_Petunjuk dan Ketentuan_
Tuliskan kembali secara persis bagian teks tentang politik dan uang di bawah ini, dimulai dari "Dalam artian, bahwa" sampai dengan "bernegara menjadi lebih baik.", termasuk kedua bagian tersebut.

Diakui
maupun tidak, dalam benak sebagian besar masyarakat kita telah terkonstruk
pemikiran bahwa politik dan uang merupakan satu-kesatuan yang tidak dapat
dipisahkan. Sebab, dalam politik, uang selalu bekerja, baik untuk kampanye
maupun lain sebagainya. Tidak jarang pula, saat pemilihan umum legislatif
(Pileg), Pilkada, maupun Pilpres yang berjalan selama ini, digunakan sebagian
besar politisi sebagai momentum mendapatkan kekuasaan, yang sering kali
menggunakan politik uang (money politics). Sehingga berujung pada penilaian
banyak orang bahwa politik itu kotor dan buruk, yang pada akhirnya akan
menjerumus pada keburukan.
Namun,
perlu diketahui bahwa meski dunia politik dipandang rentan menjurus pada
keburukkan oleh banyak orang, tidak serta merta kemudian dapat diambil
kesimpulan bahwa politik itu buruk. Sebab, baik buruknya politik tergantung
pada siapa aktor yang berperan dalam perpoltikan tersebut. Sesungguhnya, pada
hakikatnya politik itu baik. Hal ini dapat diketahui dari arti kata “politik”
itu sendiri. Ada beberapa kata yang bisa dijelaskan untuk menujukkan bahwa
politik itu pada hakikatnya baik. Pertama, politik berasal dari
bahasa Yunani, berawal dari kata polis yang artinya kota atau negara.
Dalam artian, bahwa sistem yang ada di dalam sebuah negara berfungsi untuk
mengatur tatanan kota atau negara menjadi lebih baik.
Kedua,
politik berasal dari bahasa Belanda yang berawal dari kata polite, yang
artinya sopan. Maksudnya adalah politik itu perkara yang sopan. Dalam artian,
jika tidak sopan maka tidak layak disebut politik. Ketiga, politik dalam
terminologi Islam biasa disebut dengan siyasah, yang mempunyai arti
mengurusi. Mengurusi di sni maksudnya adalah mengurusi negara dan masyarakat
agar tercipta tatanan kehidupan berbangsa dan bernegara menjadi lebih baik.
Dengan kata lain, sistem yang berada di dalamnya bertujuan untuk memperoleh
kesejahteraan dan kemakmuran semata.

_Data yang Disediakan_

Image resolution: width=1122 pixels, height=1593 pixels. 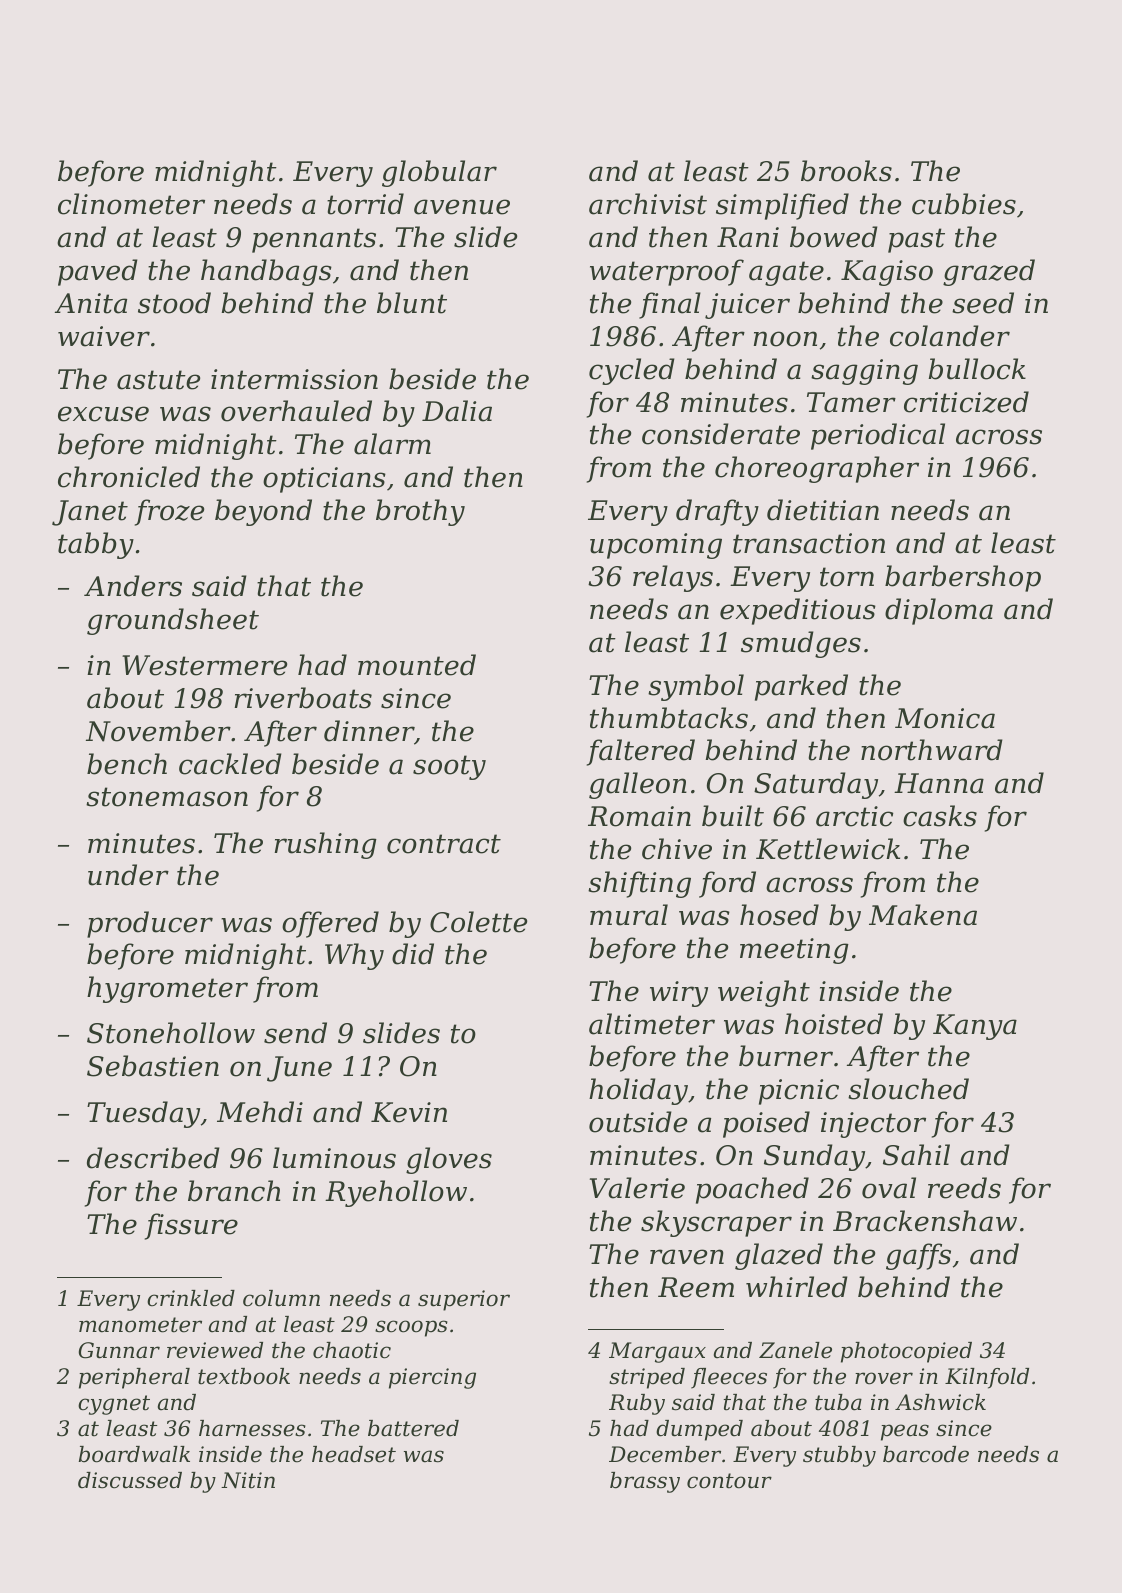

_Jawaban Tugas_
Dalam artian, bahwa sistem yang ada di dalam sebuah negara berfungsi untuk
mengatur tatanan kota atau negara menjadi lebih baik.
Kedua,
politik berasal dari bahasa Belanda yang berawal dari kata polite, yang
artinya sopan. Maksudnya adalah politik itu perkara yang sopan. Dalam artian,
jika tidak sopan maka tidak layak disebut politik. Ketiga, politik dalam
terminologi Islam biasa disebut dengan siyasah, yang mempunyai arti
mengurusi. Mengurusi di sni maksudnya adalah mengurusi negara dan masyarakat
agar tercipta tatanan kehidupan berbangsa dan bernegara menjadi lebih baik.